=== PROVIDED DATA ===

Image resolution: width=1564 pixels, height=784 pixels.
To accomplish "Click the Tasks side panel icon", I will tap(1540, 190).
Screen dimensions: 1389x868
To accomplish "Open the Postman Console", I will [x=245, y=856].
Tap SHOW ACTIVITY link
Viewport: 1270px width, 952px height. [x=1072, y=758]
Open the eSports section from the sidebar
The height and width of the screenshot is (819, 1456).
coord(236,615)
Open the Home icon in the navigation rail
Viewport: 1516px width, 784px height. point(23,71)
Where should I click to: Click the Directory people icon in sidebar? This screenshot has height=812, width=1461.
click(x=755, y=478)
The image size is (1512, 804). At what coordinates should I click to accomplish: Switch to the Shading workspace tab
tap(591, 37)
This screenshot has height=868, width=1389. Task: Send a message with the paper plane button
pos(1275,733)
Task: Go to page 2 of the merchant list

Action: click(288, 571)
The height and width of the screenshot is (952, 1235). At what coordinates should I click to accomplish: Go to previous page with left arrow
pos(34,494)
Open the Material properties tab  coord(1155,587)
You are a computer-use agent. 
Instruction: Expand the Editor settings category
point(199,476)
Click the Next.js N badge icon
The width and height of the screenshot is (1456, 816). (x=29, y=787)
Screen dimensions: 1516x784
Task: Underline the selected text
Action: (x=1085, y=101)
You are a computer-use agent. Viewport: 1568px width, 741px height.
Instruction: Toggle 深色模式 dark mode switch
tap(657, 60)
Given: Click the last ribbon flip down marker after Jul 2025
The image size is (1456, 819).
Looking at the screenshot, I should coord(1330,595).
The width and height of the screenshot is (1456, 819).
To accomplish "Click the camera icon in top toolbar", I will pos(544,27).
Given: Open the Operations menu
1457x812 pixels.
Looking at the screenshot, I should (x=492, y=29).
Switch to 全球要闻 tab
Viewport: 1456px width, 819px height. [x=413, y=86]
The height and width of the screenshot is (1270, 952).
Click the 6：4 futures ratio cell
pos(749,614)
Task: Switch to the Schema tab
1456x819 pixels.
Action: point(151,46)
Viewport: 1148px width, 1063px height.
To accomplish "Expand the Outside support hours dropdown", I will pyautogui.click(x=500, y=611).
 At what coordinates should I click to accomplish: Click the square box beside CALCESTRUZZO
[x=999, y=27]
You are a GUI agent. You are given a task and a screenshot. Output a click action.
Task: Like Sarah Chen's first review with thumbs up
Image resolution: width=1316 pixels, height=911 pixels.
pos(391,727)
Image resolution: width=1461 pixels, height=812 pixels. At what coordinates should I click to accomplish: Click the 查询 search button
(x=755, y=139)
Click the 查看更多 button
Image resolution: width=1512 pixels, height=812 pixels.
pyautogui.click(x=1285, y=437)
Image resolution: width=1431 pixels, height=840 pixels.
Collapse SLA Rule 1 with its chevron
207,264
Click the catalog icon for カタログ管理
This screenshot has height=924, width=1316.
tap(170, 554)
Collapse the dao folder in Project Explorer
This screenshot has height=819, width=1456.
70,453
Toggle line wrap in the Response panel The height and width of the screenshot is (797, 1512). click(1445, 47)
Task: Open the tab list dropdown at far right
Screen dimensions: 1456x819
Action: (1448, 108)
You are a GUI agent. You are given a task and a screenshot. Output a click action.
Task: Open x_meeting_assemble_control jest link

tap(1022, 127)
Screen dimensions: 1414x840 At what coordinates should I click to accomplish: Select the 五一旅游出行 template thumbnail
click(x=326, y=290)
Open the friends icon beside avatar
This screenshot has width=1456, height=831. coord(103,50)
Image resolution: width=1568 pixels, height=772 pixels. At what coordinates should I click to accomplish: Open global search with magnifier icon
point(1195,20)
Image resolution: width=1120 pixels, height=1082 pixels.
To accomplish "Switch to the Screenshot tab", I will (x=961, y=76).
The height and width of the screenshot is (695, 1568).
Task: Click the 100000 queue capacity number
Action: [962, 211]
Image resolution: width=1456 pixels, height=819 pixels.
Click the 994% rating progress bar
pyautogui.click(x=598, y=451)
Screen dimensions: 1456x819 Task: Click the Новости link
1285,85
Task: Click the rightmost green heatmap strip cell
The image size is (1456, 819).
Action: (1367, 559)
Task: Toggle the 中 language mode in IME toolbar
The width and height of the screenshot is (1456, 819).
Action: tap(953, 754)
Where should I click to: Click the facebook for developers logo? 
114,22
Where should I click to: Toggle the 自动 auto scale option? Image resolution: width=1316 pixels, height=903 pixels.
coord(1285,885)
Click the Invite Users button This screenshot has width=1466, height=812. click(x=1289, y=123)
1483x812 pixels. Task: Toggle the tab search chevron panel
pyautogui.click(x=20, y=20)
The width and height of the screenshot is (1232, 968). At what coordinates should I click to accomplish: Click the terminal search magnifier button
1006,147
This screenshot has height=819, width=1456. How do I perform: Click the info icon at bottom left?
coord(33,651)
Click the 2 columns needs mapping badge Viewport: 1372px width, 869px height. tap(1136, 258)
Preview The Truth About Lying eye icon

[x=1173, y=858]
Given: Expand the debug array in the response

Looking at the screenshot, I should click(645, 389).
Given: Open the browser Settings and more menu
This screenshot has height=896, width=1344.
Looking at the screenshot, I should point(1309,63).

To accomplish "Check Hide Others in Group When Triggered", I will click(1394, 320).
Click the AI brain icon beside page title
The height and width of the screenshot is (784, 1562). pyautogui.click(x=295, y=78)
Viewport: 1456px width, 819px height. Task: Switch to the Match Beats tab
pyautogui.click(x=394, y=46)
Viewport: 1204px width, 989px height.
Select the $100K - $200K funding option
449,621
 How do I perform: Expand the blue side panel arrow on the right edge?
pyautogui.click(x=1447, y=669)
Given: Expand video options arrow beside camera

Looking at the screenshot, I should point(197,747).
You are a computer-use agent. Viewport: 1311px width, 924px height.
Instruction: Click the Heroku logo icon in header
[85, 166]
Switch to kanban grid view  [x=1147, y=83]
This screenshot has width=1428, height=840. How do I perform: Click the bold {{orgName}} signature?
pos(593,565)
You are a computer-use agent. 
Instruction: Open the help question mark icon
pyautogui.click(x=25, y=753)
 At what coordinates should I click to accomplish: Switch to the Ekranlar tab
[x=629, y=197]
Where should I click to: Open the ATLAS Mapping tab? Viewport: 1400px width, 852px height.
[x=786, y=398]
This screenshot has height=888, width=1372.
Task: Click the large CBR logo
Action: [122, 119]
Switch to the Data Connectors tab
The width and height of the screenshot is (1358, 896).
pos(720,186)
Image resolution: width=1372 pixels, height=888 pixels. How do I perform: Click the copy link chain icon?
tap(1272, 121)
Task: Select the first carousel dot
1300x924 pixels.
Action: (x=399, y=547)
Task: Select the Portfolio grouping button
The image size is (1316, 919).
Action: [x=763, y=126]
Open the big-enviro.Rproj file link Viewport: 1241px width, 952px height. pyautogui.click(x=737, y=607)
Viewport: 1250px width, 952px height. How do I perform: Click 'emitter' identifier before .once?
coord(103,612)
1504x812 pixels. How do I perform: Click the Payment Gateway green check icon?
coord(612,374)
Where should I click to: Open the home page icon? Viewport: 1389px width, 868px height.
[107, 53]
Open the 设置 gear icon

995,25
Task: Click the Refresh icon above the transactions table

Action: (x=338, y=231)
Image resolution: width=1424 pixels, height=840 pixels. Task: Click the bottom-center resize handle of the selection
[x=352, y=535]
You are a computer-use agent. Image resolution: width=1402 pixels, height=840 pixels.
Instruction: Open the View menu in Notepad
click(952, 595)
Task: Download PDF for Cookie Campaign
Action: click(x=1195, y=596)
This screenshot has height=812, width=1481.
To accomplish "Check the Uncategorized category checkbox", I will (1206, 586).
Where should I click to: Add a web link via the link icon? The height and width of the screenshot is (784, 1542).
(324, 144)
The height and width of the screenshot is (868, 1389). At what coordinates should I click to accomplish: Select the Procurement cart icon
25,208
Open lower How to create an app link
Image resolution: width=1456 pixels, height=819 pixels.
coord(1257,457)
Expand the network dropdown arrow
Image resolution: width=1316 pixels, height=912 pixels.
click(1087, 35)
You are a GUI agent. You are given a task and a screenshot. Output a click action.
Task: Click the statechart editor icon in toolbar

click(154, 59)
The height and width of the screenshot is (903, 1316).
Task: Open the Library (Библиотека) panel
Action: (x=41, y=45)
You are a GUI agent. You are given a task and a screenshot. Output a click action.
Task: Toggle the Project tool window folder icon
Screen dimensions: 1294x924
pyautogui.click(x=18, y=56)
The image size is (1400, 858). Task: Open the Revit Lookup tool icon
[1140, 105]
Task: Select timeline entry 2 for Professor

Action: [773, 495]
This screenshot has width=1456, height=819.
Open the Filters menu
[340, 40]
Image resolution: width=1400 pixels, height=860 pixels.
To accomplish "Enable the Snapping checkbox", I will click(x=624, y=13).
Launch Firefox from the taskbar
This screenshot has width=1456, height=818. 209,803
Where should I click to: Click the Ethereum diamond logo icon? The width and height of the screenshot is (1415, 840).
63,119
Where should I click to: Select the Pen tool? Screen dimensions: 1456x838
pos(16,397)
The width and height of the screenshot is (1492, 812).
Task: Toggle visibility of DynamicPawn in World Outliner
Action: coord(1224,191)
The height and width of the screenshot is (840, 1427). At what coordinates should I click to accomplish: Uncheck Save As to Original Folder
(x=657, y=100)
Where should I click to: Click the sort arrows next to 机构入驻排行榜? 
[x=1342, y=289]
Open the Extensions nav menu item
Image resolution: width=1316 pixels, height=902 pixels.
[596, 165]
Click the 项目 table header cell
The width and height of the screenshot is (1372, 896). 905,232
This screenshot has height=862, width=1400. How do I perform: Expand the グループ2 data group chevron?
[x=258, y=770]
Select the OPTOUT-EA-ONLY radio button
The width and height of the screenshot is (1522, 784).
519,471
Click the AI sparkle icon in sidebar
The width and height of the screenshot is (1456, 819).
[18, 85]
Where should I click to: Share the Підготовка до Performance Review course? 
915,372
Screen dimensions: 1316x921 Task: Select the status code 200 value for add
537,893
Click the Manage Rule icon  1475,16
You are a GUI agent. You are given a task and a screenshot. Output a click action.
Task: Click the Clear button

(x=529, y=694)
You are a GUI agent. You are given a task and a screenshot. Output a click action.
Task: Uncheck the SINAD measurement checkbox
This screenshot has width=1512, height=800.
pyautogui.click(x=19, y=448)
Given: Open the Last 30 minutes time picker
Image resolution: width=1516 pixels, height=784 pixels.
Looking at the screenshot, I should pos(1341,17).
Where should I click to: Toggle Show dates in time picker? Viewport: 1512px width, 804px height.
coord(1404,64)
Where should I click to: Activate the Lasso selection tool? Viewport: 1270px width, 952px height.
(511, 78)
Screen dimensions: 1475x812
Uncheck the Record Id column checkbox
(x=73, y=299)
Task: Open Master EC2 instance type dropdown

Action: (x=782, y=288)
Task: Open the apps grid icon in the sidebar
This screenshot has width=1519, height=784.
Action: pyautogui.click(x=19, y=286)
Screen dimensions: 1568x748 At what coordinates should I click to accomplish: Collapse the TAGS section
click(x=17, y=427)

===

PROBLEM DESCRIPTION:
The lines to return are those in the entries above that hold "first".

SOLVED PROBLEM:
Task: Like Sarah Chen's first review with thumbs up
Task: Select the first carousel dot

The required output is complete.